Thursday, September 13, 2012

Thunderstorms - Are They Good for Something

Thunderstorms - The Good - The Bad - The Evil

Thunderstorms can damage or destroy planes flying into or under them. As long as pilots use common sense in preflight weather briefings and practice techniques to exit a thunderstorm or avoid one while flying they do have a few good points.

On a humorous note, if you are inside a thunderstorm your aircraft traffic usually falls to zero.

They provide water for many continents during the summer months world-wide. Without water many continents would become dry. Plants, which use carbon dioxide ( do you really want to limit carbon dioxide emissions ) and release oxygen as a by-product, receive water in large amounts from the rain produced by thunderstorms. Without water fish would die, crops fail from extreme droughts and animals would perish.

Environmentalists need to create thunderstorms to prevent global warming. Thunderstorms are natural air conditioners. Hot air from the earths surface is rises up into the high atmosphere from the formation of a thunderstorm. The cloud formation from thunderstorms give humans and lower animals shade and eventually cooling rain on a hot day.

This is interesting. The earth, without thunderstorms, would have it's temperature rise as much as 20 degrees F.

The summer dust, haze ( impediment to VFR flying conditions and safety ) and other pollutants come together in the lower atmosphere to create smog. When thunderstorms are created by rising air and moisture that trap pollutants the air spreads the pollutants higher up into the atmosphere clearing the air below. Once the cumulus clouds build into the actual thunderstorm, with resulting rain, the air is washed and the pollutants are returned to the earths soil. Breathing becomes easier and less harmful.

Lightning produced by thunderstorms helps keep the electrical balance between the earth and the atmosphere under control. Friction of the gases ( air ) creates static electricity that is released by the formation of lightning. This can be observed by dry lightning that many pilots view periodically at night.
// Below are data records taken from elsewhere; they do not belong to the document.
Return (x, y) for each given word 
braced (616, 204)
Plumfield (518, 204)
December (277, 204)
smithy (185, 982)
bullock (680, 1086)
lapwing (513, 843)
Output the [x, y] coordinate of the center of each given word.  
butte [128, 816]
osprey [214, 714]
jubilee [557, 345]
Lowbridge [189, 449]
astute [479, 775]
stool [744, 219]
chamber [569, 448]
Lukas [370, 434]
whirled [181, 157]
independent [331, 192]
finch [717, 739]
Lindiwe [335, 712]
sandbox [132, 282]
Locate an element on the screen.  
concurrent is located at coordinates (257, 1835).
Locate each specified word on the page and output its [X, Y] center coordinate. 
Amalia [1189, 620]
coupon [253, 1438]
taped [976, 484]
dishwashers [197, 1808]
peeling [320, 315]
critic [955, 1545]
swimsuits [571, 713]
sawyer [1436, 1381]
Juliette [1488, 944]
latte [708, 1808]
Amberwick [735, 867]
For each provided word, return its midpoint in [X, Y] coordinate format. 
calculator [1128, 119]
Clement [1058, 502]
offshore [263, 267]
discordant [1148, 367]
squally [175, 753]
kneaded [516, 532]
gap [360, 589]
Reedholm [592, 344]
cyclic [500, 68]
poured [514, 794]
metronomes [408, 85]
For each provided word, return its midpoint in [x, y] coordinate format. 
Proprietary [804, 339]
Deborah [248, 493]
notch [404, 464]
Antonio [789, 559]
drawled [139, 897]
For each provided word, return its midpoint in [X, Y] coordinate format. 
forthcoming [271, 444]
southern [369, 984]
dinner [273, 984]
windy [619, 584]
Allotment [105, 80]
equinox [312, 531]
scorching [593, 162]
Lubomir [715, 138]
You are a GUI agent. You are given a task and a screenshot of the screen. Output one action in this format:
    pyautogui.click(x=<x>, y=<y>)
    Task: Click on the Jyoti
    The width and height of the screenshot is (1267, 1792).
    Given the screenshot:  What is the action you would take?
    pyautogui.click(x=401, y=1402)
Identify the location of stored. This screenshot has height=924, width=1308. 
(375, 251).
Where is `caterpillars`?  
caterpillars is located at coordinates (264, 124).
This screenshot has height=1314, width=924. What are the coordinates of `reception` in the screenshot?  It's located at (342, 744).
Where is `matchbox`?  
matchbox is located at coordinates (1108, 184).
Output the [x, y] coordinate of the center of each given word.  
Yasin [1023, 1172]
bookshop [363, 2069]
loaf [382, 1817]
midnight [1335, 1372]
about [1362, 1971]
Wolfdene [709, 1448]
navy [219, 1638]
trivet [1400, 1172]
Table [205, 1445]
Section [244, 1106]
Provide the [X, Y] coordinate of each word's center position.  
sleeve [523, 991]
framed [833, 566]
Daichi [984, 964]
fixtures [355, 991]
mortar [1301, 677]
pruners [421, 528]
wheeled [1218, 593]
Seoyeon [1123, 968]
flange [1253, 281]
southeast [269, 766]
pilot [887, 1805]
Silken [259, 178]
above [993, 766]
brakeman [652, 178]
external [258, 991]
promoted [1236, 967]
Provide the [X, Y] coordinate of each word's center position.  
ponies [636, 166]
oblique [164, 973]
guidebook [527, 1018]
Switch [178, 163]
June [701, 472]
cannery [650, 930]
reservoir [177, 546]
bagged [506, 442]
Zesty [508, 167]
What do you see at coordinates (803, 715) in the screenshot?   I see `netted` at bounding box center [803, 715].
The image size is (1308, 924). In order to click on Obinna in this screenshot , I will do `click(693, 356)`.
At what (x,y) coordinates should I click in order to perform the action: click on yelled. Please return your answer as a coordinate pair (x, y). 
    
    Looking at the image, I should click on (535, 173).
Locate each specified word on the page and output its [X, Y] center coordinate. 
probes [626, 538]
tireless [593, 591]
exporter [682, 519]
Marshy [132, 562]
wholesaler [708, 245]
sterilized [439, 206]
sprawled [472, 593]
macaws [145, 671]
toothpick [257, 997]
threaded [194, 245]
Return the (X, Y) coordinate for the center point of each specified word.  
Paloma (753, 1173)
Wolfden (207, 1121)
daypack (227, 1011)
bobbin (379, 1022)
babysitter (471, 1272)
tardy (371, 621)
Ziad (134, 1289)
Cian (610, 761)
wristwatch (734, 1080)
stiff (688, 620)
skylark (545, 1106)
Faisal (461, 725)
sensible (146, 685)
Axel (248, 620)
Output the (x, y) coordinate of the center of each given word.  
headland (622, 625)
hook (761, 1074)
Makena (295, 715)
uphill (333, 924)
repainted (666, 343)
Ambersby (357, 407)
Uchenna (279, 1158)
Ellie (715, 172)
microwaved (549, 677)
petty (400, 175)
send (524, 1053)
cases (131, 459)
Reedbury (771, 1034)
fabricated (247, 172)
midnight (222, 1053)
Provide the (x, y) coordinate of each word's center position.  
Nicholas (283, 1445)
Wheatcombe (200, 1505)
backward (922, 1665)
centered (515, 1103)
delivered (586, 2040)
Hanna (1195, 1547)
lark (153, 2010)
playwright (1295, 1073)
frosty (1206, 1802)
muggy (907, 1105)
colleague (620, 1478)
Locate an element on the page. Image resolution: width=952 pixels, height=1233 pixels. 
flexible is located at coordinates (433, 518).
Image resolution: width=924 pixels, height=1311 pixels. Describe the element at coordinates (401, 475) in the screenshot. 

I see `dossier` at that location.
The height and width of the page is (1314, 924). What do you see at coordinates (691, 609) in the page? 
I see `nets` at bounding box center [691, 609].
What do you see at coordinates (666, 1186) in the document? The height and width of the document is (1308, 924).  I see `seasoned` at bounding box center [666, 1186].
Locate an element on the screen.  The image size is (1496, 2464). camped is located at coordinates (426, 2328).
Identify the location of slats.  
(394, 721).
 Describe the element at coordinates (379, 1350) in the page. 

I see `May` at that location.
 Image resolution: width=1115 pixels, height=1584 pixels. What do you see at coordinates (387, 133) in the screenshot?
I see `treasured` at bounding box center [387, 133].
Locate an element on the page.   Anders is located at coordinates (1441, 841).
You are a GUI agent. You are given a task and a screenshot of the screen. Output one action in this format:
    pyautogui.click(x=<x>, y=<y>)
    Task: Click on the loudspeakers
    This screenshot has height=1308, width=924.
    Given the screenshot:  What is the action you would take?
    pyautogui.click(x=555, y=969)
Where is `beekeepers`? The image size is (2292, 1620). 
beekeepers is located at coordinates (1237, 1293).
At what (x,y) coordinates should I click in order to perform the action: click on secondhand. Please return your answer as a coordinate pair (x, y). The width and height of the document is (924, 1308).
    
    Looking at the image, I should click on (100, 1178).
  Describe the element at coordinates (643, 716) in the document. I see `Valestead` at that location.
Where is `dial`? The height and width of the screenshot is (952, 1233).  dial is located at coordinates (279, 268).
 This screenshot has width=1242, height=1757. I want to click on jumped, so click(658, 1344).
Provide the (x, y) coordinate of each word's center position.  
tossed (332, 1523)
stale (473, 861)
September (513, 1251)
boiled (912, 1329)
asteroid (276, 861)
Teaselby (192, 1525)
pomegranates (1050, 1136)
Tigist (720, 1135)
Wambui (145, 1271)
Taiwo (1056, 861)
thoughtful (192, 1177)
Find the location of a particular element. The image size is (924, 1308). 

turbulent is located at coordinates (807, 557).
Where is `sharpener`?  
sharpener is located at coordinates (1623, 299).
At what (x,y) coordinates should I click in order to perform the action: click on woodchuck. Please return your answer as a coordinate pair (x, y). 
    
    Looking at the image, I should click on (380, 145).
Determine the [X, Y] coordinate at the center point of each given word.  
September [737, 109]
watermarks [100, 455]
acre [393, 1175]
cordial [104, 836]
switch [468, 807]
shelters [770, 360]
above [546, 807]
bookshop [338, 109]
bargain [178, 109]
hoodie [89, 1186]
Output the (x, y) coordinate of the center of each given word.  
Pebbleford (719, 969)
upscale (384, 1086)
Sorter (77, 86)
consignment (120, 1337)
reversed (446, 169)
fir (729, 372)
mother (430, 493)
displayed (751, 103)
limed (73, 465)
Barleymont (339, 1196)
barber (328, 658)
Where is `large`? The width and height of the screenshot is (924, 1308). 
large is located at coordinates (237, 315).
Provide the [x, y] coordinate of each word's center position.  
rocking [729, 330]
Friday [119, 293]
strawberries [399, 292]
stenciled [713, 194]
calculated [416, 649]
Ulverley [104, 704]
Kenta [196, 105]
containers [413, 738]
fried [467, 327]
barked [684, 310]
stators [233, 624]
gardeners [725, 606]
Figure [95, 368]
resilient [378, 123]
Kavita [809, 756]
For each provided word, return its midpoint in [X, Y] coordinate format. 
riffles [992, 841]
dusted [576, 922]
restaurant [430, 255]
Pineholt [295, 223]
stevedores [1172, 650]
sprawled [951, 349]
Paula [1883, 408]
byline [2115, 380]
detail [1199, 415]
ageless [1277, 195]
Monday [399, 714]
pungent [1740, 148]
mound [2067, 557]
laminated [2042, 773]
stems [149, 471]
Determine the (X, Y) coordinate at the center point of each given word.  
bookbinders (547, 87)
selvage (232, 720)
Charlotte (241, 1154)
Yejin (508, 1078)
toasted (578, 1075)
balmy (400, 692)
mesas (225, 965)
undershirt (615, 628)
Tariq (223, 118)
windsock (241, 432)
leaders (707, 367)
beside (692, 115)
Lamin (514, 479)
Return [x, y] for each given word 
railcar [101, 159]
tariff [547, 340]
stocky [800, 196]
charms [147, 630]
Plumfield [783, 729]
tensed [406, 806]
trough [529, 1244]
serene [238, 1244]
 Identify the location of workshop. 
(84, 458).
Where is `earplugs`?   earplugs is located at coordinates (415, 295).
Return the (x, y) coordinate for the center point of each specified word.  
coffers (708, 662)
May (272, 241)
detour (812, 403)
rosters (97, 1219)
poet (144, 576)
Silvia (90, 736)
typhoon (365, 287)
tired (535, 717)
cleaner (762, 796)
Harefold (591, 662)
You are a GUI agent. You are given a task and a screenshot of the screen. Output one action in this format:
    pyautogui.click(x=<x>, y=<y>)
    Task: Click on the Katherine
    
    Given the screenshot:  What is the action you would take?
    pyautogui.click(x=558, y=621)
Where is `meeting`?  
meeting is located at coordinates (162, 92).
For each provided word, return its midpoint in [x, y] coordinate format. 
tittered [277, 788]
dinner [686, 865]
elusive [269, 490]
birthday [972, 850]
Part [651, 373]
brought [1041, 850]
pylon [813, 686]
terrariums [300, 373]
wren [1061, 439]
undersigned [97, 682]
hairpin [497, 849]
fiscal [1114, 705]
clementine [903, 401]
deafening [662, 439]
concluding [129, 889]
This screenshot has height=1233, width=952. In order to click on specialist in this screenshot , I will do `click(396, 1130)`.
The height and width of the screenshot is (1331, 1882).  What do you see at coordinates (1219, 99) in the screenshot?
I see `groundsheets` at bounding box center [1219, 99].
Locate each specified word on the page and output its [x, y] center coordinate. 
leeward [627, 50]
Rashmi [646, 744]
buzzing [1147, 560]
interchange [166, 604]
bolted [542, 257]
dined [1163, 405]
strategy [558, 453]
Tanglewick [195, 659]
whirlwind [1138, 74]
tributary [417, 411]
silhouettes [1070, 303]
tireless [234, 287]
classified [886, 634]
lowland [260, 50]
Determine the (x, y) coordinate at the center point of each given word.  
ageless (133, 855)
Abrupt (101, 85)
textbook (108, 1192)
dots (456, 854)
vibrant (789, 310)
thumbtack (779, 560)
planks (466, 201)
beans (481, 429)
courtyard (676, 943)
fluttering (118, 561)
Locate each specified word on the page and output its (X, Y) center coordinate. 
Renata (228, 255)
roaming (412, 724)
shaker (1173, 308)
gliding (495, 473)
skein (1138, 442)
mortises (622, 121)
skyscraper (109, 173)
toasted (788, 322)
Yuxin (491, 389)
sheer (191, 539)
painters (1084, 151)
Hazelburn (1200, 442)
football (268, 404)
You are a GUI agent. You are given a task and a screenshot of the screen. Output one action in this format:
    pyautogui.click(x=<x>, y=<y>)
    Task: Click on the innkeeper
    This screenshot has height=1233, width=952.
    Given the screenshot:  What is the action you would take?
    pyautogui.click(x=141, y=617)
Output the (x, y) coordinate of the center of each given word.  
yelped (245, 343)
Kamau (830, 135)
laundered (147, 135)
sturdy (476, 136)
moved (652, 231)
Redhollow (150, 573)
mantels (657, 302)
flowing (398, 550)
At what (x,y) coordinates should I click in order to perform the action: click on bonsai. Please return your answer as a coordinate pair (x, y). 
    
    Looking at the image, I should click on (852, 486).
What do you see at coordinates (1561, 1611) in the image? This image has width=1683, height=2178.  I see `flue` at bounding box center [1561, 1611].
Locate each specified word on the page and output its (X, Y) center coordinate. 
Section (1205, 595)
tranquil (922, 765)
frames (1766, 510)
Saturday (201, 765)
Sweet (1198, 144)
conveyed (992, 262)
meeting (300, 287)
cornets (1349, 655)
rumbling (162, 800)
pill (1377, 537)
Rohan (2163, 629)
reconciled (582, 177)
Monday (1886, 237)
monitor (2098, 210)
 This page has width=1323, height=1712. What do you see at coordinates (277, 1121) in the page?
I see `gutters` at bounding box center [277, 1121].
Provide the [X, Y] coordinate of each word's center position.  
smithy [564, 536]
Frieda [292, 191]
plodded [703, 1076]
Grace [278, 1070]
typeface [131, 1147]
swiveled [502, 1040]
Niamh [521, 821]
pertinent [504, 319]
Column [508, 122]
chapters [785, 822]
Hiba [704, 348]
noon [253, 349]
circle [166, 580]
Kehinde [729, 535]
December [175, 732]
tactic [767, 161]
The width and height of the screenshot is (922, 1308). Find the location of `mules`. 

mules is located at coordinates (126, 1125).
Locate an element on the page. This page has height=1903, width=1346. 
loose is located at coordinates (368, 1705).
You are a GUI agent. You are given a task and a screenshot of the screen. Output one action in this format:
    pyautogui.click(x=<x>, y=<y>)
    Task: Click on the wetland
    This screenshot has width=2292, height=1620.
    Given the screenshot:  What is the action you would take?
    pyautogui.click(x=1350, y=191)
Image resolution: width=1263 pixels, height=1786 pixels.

Lightning is also a fertilizer. It changes nitrogen gas in the air to nitrogen compounds that fall to the ground by gravity or through the rain produced by thunderstorms. Nitrogen is one of the main ingredients of fertilizer needed for farming to produce the crops eaten world-wide. Ten percent of the nitrogen fertilizer needed for farming, world-wide, is made by lightening.

Finally, what beautiful rainbows a thunderstorm can produce along with the inspiration for song and dance.